# [ACTIVITY]
Gather all lines from the material that contain "computer".

# [EXTRACTED MATERIAL]
--

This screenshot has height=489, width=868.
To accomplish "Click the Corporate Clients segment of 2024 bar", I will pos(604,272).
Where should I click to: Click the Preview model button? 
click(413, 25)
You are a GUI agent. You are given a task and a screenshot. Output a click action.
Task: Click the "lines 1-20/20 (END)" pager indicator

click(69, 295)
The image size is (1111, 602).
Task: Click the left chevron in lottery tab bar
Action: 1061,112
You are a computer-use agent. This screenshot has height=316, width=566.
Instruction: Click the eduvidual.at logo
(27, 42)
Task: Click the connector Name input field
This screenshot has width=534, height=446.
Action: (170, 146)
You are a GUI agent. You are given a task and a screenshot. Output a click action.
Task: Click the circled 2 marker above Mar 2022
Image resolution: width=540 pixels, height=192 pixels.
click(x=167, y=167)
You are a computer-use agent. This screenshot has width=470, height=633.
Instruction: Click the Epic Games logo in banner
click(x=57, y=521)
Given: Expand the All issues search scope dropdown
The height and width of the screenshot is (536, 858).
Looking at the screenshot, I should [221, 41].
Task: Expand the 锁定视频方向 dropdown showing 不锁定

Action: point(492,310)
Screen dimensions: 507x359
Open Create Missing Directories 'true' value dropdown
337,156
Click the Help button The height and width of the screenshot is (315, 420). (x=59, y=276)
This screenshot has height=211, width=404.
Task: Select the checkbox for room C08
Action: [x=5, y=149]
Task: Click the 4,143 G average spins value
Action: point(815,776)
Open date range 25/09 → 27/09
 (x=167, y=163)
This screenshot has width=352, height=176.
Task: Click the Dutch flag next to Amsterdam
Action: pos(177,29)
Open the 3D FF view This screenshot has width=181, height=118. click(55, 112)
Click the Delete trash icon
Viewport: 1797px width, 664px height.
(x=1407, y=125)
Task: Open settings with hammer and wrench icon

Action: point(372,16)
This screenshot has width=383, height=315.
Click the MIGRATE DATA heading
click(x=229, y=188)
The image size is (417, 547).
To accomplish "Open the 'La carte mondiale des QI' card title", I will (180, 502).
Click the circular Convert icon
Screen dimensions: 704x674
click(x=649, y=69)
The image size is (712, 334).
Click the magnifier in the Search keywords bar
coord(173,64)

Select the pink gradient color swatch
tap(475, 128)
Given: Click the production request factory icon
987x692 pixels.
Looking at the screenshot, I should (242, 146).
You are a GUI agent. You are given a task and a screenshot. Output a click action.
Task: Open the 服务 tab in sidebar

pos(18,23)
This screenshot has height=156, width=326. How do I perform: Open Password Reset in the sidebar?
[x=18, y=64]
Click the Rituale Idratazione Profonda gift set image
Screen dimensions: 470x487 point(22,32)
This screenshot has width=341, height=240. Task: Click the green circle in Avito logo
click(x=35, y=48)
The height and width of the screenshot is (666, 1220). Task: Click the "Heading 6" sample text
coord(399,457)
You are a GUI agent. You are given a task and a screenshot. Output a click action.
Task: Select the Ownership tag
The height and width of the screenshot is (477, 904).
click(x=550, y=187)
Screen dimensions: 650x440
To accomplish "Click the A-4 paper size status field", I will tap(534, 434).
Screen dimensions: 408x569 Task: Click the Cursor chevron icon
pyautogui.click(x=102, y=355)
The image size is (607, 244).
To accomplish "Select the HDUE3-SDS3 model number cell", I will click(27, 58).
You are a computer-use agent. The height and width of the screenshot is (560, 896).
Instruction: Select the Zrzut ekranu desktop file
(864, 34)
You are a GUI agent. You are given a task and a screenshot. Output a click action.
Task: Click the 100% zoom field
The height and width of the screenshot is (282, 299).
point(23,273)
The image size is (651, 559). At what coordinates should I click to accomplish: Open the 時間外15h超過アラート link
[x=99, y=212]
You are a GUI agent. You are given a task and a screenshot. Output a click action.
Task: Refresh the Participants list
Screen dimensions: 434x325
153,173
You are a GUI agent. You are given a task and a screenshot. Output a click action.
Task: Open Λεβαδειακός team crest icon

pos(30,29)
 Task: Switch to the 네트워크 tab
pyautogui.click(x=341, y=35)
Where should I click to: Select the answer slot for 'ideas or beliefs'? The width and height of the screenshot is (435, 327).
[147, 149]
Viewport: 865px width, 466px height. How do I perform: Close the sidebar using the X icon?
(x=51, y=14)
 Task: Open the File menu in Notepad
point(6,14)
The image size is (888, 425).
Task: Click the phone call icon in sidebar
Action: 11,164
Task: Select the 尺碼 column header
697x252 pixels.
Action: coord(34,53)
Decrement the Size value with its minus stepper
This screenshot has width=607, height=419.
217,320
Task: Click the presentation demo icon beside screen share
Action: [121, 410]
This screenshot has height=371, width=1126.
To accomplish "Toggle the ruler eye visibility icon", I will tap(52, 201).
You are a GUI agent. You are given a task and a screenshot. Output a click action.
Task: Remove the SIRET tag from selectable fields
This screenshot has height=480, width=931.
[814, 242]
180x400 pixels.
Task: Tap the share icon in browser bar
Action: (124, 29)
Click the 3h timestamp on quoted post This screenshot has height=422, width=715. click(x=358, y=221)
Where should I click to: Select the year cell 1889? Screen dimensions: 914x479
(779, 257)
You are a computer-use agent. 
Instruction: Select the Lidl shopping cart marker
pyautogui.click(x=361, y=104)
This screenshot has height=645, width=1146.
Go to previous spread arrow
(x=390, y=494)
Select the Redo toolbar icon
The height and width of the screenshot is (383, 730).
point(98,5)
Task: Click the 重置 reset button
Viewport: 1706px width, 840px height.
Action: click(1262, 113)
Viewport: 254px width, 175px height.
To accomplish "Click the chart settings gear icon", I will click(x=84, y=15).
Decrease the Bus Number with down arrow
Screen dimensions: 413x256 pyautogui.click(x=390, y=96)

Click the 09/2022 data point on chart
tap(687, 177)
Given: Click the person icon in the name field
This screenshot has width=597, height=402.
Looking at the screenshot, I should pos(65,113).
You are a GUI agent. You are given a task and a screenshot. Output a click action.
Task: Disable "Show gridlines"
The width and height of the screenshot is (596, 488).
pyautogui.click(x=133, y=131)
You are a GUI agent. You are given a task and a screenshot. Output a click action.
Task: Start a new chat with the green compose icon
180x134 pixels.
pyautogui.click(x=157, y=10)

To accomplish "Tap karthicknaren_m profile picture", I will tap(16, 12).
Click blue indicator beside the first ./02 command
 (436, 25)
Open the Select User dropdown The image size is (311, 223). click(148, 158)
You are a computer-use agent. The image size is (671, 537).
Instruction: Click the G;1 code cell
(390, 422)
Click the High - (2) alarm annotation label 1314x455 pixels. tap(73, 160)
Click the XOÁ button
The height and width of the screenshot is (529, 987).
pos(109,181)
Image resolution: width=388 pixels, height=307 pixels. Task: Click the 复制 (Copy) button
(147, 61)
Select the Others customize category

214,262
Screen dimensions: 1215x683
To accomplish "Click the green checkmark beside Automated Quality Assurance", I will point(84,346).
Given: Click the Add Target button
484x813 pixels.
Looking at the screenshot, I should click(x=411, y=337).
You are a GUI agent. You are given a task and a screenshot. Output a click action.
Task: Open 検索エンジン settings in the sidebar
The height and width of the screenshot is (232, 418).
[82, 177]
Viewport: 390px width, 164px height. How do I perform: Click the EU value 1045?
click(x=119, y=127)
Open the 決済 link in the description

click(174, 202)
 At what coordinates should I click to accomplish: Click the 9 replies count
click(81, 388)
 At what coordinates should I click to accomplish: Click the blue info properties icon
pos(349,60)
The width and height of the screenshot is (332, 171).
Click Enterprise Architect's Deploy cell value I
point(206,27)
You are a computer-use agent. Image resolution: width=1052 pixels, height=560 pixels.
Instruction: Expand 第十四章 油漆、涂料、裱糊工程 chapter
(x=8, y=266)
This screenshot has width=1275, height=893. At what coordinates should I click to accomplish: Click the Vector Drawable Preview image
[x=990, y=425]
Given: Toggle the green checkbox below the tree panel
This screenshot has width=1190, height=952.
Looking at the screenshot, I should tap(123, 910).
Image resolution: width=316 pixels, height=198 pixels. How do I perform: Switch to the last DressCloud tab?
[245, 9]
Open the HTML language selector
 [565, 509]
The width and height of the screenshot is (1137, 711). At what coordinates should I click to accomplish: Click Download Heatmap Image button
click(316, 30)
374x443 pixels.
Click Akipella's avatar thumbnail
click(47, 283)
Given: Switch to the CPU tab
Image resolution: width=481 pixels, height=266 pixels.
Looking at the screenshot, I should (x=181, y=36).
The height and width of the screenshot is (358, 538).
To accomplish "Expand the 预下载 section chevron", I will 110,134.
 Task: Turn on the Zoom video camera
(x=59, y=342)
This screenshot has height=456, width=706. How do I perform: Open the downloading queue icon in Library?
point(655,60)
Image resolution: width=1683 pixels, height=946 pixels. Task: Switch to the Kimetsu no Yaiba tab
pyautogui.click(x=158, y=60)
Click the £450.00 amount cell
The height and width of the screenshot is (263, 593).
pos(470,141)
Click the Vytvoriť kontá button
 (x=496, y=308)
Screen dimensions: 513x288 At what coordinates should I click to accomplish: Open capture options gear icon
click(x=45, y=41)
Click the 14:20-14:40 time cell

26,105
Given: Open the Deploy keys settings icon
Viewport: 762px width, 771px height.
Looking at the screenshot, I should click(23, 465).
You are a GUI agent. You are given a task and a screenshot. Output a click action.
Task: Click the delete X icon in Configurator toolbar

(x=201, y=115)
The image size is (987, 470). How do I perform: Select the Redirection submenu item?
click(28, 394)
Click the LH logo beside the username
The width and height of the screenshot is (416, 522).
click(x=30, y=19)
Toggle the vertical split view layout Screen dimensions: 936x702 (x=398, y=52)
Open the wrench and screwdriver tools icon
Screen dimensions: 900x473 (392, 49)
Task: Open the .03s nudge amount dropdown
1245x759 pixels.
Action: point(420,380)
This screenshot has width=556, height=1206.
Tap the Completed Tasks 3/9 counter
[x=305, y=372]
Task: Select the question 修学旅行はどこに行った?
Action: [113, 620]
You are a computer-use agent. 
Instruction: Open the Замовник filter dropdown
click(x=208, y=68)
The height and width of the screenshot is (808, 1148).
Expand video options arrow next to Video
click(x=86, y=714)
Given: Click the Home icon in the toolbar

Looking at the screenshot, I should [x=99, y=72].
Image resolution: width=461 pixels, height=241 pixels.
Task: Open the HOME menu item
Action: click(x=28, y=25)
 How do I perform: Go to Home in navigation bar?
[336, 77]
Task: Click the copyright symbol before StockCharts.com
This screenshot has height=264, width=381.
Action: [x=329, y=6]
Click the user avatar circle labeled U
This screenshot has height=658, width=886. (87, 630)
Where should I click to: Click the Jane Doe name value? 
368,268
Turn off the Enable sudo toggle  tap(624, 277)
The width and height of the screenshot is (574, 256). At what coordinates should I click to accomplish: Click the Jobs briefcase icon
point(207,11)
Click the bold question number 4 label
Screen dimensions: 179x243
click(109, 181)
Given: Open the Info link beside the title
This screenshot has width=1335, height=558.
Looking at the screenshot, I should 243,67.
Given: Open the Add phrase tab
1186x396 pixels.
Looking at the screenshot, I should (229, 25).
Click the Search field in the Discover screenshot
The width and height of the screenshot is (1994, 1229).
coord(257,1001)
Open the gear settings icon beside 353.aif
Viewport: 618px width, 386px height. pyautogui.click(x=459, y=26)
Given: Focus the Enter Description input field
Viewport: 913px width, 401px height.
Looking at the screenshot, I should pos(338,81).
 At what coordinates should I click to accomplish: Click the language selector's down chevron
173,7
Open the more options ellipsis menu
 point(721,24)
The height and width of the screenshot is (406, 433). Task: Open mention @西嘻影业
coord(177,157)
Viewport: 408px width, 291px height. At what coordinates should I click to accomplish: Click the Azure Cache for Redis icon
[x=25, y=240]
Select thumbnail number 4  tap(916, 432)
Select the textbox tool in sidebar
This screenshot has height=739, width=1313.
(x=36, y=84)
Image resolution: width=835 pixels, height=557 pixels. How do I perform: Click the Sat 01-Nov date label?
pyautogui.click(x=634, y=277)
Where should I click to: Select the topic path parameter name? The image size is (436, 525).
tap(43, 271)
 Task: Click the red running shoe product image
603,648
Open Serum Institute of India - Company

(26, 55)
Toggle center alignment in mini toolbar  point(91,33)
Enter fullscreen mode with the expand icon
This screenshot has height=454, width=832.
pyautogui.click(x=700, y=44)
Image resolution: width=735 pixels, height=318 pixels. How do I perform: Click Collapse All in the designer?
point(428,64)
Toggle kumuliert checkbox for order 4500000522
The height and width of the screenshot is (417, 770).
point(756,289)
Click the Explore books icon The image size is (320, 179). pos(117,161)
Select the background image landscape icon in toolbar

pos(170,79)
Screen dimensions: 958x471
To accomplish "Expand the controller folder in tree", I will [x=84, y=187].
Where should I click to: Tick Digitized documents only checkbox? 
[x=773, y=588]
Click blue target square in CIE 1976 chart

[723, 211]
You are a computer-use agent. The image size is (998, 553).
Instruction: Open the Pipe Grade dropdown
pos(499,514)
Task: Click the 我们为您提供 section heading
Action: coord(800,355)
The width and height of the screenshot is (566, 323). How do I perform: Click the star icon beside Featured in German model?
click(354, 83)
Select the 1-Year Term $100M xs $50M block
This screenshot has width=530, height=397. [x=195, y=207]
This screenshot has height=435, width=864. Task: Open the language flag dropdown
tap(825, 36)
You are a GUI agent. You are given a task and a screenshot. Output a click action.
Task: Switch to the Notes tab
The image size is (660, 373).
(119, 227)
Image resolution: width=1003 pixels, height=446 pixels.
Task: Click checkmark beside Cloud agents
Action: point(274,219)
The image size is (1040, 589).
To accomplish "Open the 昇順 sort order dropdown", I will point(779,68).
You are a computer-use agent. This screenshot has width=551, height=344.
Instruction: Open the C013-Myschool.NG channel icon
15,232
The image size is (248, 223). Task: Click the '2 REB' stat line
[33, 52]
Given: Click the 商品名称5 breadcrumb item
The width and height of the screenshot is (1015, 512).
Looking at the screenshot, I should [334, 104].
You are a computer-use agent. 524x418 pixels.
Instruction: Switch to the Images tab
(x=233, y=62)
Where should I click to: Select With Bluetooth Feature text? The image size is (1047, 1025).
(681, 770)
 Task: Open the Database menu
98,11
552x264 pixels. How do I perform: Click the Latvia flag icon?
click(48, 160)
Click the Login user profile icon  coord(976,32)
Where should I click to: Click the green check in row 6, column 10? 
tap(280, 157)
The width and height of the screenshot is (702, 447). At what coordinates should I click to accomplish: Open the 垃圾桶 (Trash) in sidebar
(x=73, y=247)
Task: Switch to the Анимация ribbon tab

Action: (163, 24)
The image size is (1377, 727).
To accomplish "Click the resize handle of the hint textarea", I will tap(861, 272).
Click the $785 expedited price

--

# [PROBLEM SOLUTION]
You are a computer-use agent. This screenshot has height=316, width=566.
You are a computer-use agent. This screenshot has width=470, height=633.
You are a computer-use agent. The height and width of the screenshot is (560, 896).
You are a computer-use agent. 
You are a computer-use agent. The image size is (671, 537).
You are a computer-use agent. Image resolution: width=1052 pixels, height=560 pixels.
You are a computer-use agent. 
You are a computer-use agent. The image size is (998, 553).
You are a computer-use agent. This screenshot has width=551, height=344.
You are a computer-use agent. 524x418 pixels.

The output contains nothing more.